──────── GEZEIGTER TEXTAUSZUG

Niedrigere Blutdruckrichtwerte retten Leben

Ein Blutdruck von unter 130 zu 80: Wie eine umfangreiche Studie zeigt, könnten diese relativ neuen Richtwerte insbesondere jene Menschen schützen, die schon einmal einen Schlaganfall hatten.

Die niedrigen Richtwerte wurden von US-Gesundheitsbehörden im Vorjahr empfohlen und haben danach für viel Kritik gesorgt: Denn sie würden im Vergleich zu der bisher gültigen Definition von Bluthochdruck (140 zu 90) mit einem Schlag Millionen von Menschen zusätzlich als „krank“ definieren.

────────────────

DEIN ZIEL: Gib aus dem Textauszug über die Blutdruckrichtwerte die Stelle von „Niedrigere Blutdruckrichtwerte retten“ bis „einen Schlaganfall hatten.“ wortgetreu wieder.

──────── ANGABEN ZUR QUELLE

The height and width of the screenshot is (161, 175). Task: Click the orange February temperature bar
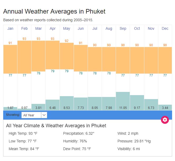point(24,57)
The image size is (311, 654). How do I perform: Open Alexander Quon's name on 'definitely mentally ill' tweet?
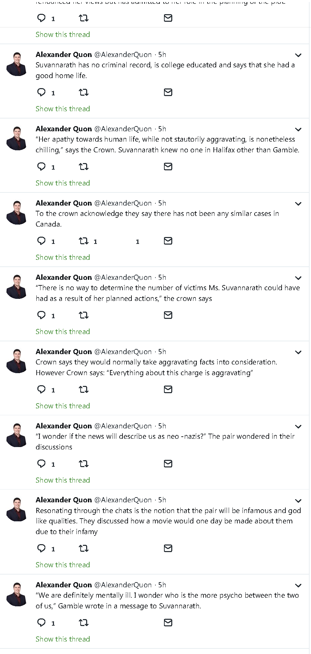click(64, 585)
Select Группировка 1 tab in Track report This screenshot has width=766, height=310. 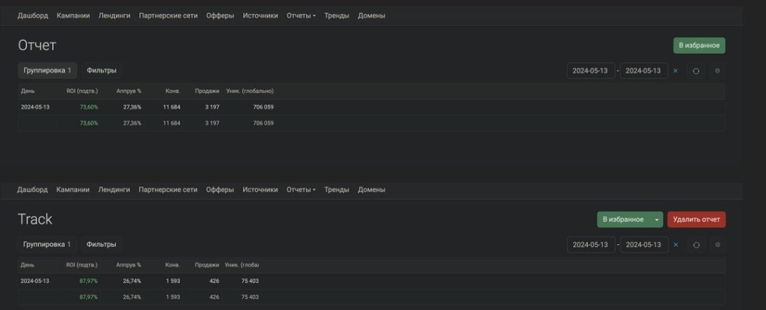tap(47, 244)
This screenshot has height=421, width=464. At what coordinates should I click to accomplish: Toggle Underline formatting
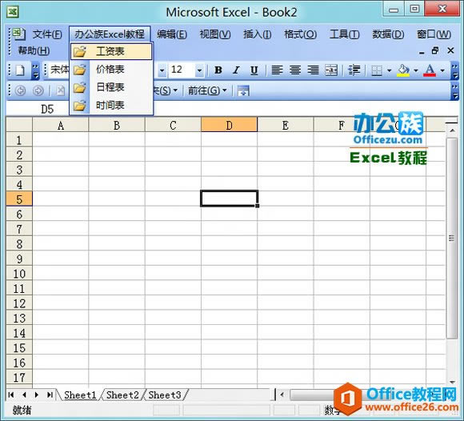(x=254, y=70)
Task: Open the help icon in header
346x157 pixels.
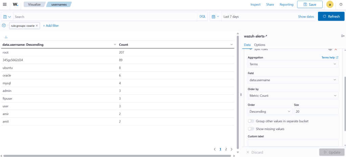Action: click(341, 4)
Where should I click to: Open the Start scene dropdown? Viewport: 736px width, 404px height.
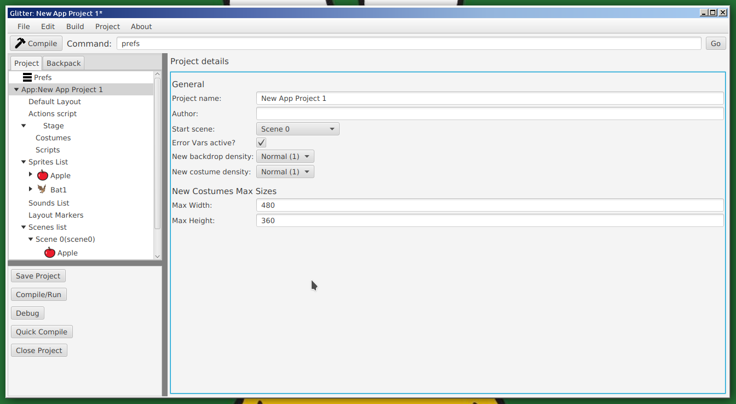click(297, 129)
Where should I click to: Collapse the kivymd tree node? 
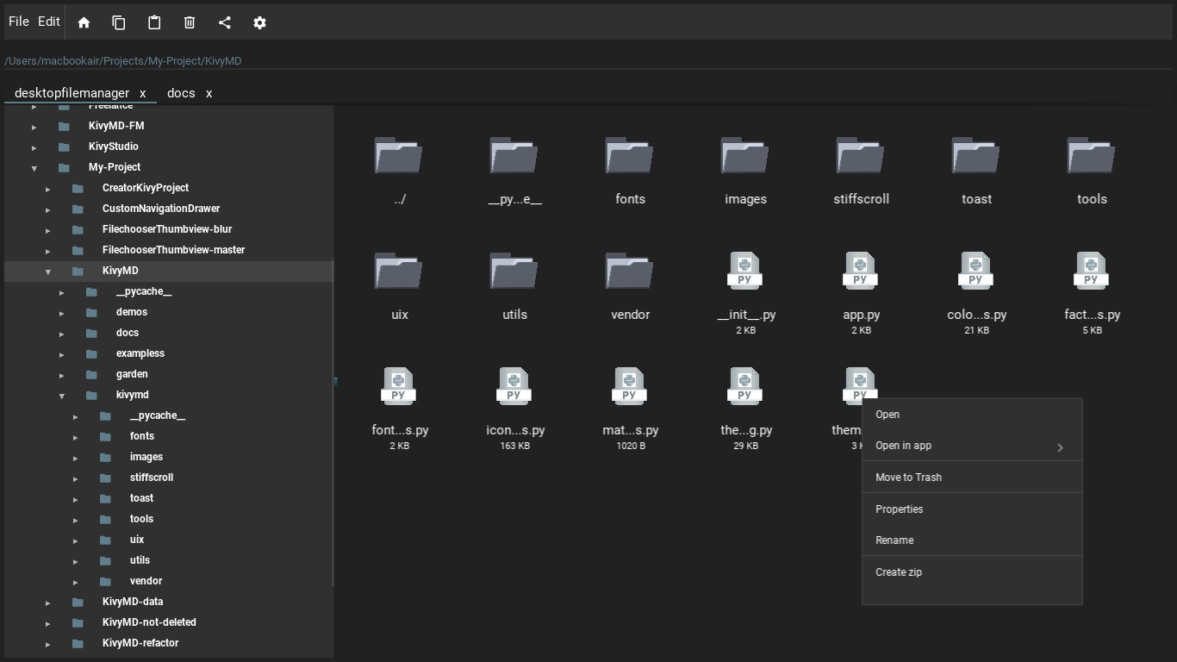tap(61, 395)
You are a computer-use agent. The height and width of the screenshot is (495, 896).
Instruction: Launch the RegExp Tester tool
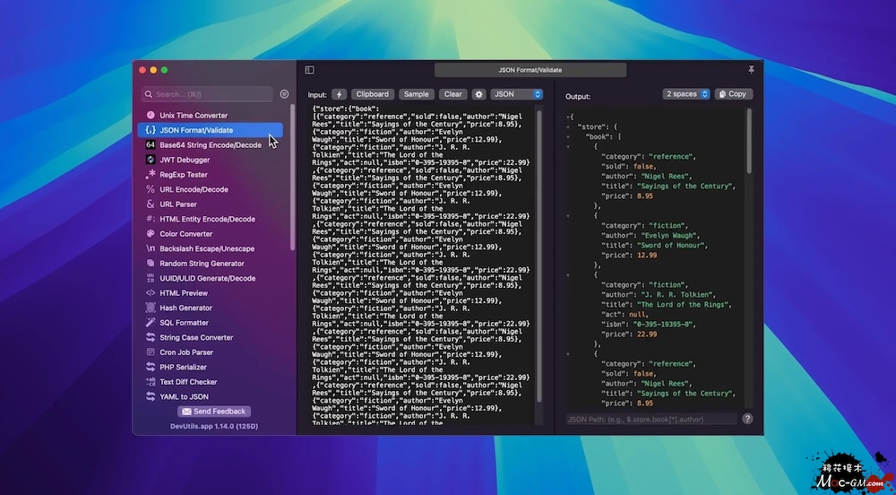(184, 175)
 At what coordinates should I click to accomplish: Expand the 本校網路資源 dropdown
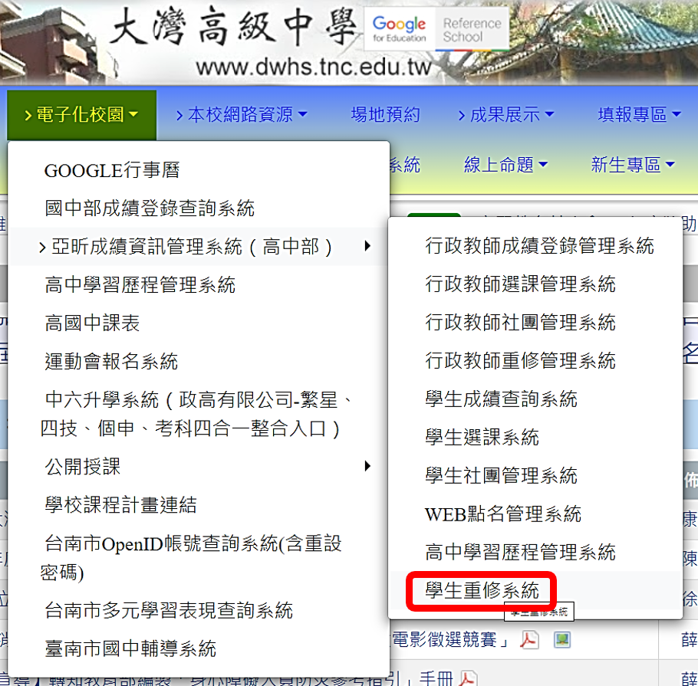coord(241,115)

────────────────
──────── ANGABEN ZUR QUELLE

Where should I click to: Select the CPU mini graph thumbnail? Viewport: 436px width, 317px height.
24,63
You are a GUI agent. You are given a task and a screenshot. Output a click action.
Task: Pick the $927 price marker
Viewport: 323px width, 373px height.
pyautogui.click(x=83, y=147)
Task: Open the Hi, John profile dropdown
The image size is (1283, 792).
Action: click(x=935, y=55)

────────────────

ERLEDIGTE AUFGABE:
Niedrigere Blutdruckrichtwerte retten Leben

Ein Blutdruck von unter 130 zu 80: Wie eine umfangreiche Studie zeigt, könnten diese relativ neuen Richtwerte insbesondere jene Menschen schützen, die schon einmal einen Schlaganfall hatten.